Creato il 20 luglio 2014 da Unarosaverde

Il mondo oggi appiccica. Ieri il suolo e i muri e le terrazze e le stanze bollivano, oggi sono avvolte da una cappa umida che le schiaccia e le lascia in attesa di un acquazzone che non arriva.

Il fine settimana passa ingolfato dalle molte cose che durante i giorni lavorativi trascuro però lentamente qualche passo sulla mia enorme lista delle cose da fare l’ho mosso e prima della fine del mese un’attività potrò cancellarla. Lo studio del pianoforte iniziato a settembre è andato bene fino ad inizio anno poi ha avuto un andamento molto altalenante: un singhiozzo di note. Non demordo: prima della fine dell’estate quel primo libro lo concludo.

La settimana invece è stata così zeppa di impegni – in parte affibbiati, in parte che mi sono cercata da sola – che poi mi sono serviti due pisoli da un’ora e mezza l’uno, ieri e oggi, per recuperare energia. I pisoli sono la mia oasi. Due giorni di corso a Milano, su un argomento denso che mi ha fatto venire voglia di lavorare bene, un concerto da cagnara e ritmo martedi, di cui ho già scritto, e uno più contenuto e soft venerdi sera, con Suzanne Vega a Sommacampagna, nel veronese, terra che offre un cartellone estivo interessante .  E così sto canticchiando Tom’s diner intervallandola con El Carretero. Americhe.

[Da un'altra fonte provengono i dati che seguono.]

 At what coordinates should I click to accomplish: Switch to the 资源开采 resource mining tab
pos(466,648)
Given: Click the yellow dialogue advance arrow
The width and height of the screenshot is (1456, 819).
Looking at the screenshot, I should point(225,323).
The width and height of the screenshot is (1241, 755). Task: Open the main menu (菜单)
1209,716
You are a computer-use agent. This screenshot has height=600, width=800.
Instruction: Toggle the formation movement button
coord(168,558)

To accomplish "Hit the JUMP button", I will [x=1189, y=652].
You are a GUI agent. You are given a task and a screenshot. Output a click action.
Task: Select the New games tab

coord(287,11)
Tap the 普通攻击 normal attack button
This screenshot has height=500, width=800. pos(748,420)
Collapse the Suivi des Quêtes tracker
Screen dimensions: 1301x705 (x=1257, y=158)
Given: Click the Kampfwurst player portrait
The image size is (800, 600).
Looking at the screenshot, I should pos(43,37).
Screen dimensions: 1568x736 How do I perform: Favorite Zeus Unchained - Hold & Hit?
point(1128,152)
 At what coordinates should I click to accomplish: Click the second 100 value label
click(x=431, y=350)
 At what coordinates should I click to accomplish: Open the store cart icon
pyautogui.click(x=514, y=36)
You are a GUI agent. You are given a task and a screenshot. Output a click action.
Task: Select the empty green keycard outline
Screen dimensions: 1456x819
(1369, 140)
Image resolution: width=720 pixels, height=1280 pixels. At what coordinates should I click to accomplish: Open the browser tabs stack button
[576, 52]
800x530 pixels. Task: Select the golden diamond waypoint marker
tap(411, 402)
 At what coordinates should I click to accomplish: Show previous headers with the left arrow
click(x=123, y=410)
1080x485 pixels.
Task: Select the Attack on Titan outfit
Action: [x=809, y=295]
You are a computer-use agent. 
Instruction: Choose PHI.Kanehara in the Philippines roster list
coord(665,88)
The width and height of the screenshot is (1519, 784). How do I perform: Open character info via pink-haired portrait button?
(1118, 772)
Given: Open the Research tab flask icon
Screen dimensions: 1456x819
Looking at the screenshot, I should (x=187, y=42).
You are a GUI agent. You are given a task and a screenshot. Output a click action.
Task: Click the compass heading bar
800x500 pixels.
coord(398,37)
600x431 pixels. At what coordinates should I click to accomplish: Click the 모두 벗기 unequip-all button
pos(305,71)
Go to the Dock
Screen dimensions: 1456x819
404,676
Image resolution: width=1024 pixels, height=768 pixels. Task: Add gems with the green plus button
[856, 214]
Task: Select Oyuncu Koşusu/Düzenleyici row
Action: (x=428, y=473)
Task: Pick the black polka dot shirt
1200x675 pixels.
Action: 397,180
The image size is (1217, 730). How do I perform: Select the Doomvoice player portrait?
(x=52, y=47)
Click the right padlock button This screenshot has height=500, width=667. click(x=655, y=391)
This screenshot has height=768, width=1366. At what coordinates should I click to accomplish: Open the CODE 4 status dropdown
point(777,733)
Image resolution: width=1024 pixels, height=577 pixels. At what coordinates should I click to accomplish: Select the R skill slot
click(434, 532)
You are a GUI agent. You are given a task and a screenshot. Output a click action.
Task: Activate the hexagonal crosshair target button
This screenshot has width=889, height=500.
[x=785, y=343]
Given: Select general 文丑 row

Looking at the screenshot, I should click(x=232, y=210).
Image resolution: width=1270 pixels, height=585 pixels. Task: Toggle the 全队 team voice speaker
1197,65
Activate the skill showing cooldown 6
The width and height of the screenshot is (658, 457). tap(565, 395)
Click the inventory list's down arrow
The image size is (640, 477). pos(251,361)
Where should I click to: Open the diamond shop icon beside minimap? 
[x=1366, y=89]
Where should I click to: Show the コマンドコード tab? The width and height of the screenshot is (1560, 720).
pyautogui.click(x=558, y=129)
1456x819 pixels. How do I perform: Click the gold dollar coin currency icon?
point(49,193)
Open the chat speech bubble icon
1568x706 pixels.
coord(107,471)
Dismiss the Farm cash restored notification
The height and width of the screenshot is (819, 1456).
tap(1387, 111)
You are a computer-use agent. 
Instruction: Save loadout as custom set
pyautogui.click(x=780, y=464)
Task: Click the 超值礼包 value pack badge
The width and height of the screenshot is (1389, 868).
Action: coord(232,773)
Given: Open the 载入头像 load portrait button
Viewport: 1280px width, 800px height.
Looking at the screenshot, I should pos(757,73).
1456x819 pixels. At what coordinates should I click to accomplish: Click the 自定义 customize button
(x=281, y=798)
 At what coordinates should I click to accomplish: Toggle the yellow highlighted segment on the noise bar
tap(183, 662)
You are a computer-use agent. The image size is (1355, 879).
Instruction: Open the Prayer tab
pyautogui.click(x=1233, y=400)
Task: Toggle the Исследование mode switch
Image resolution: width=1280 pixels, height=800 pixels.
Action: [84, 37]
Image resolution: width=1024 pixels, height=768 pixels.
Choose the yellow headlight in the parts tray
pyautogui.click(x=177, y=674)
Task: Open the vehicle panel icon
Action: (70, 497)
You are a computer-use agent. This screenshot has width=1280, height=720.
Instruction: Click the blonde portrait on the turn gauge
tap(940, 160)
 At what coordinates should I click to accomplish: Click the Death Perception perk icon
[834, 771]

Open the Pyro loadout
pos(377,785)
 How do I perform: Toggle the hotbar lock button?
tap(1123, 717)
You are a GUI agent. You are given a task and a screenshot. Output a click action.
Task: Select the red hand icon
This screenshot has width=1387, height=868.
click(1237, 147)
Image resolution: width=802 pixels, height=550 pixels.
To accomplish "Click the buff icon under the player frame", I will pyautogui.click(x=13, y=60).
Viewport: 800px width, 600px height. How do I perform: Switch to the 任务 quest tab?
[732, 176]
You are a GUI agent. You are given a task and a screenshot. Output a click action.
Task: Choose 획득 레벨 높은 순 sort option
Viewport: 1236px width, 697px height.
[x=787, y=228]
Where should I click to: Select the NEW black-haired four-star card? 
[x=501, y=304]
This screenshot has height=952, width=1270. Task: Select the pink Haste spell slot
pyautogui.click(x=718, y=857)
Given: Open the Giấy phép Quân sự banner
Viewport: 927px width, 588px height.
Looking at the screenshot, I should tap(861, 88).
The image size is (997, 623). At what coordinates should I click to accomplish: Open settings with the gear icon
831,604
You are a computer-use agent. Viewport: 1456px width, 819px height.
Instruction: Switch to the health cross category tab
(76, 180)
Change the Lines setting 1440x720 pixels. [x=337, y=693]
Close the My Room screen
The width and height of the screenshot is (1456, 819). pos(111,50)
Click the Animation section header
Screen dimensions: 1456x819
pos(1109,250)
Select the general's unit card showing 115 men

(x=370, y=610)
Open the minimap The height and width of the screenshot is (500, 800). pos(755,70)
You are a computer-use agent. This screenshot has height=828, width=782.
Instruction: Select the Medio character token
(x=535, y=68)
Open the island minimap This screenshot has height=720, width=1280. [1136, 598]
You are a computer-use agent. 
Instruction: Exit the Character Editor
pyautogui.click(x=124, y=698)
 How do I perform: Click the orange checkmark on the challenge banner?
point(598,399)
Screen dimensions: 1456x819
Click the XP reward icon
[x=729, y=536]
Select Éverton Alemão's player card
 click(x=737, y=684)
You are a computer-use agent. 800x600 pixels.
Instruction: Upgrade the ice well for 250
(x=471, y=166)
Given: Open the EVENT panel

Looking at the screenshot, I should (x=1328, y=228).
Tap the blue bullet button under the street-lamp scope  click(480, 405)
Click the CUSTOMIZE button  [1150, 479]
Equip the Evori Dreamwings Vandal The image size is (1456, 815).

Ho letto un libro pessimo, di Chiara Gamberale – grazie lo stesso a B. che me l’ha prestato, ma resto dell’idea che è meglio ogni tanto un capitolo delle Donne che corrono coi lupi, per tirarsi su l’autostima. Anzi, guarda: me lo metto in auto e una delle prossime sere te lo porto, insieme a “Puoi anche dire no”, che funziona come una ramazza coi sensi di colpa. Ho investito una piccola parte della liquidazione in uno scanner per libri con cui ho iniziato la seconda fase della digitalizzazione della carta della mia vita. Ho giocato con la macchina da cucire e fatto una fodera a quadrettini vichy di un pouf senza rendermi conto che ho preso male le misure (fare ingegneria sono stati soldi buttati), ma mi sono divertita lo stesso. Ho una stanza che sembra sempre di più quella di una bambina dell’asilo: tutta a quadrettini rosa e bianchi e verdi e bianchi, ancora tanti libri, qualche ammenicolo tecnologico, tanta roba per scrivere e quadri che mi sono stati regalati da amici che sanno dipingere a tenermi compagnia.  Oggi pensavo che sarebbe bello ogni tanto cambiare le stoffe e farle diventare a quadrettini blu e bianchi e azzurri e bianchi. Sempre asilo, comunque. É che a me i quadrettini e le righine piacciono: sono una delle poche eccezioni al monocromo che sopporto. Riconduco l’agitazione a forme geometriche ripetitive e ordinate cos’ mi riequilbrio e mi convinco che funziono. Centrata, vichy, non yoga.

Avrei una gran voglia di farmi una passeggiata senza provare dolore, ma questo è ancora impossibile.

E da domani conto due settimane e mezza alle vacanze, con una commedia di Goldoni in mezzo, ad aiutare a ridere, alcune mail di amici a cui rispondere e il temporale che si avvicina, piano, verso le montagne, pesante di acqua e tuoni.

PS: e questo è il cinquecentesimo post. Un dito di limoncello fatto in casa per festeggiare?!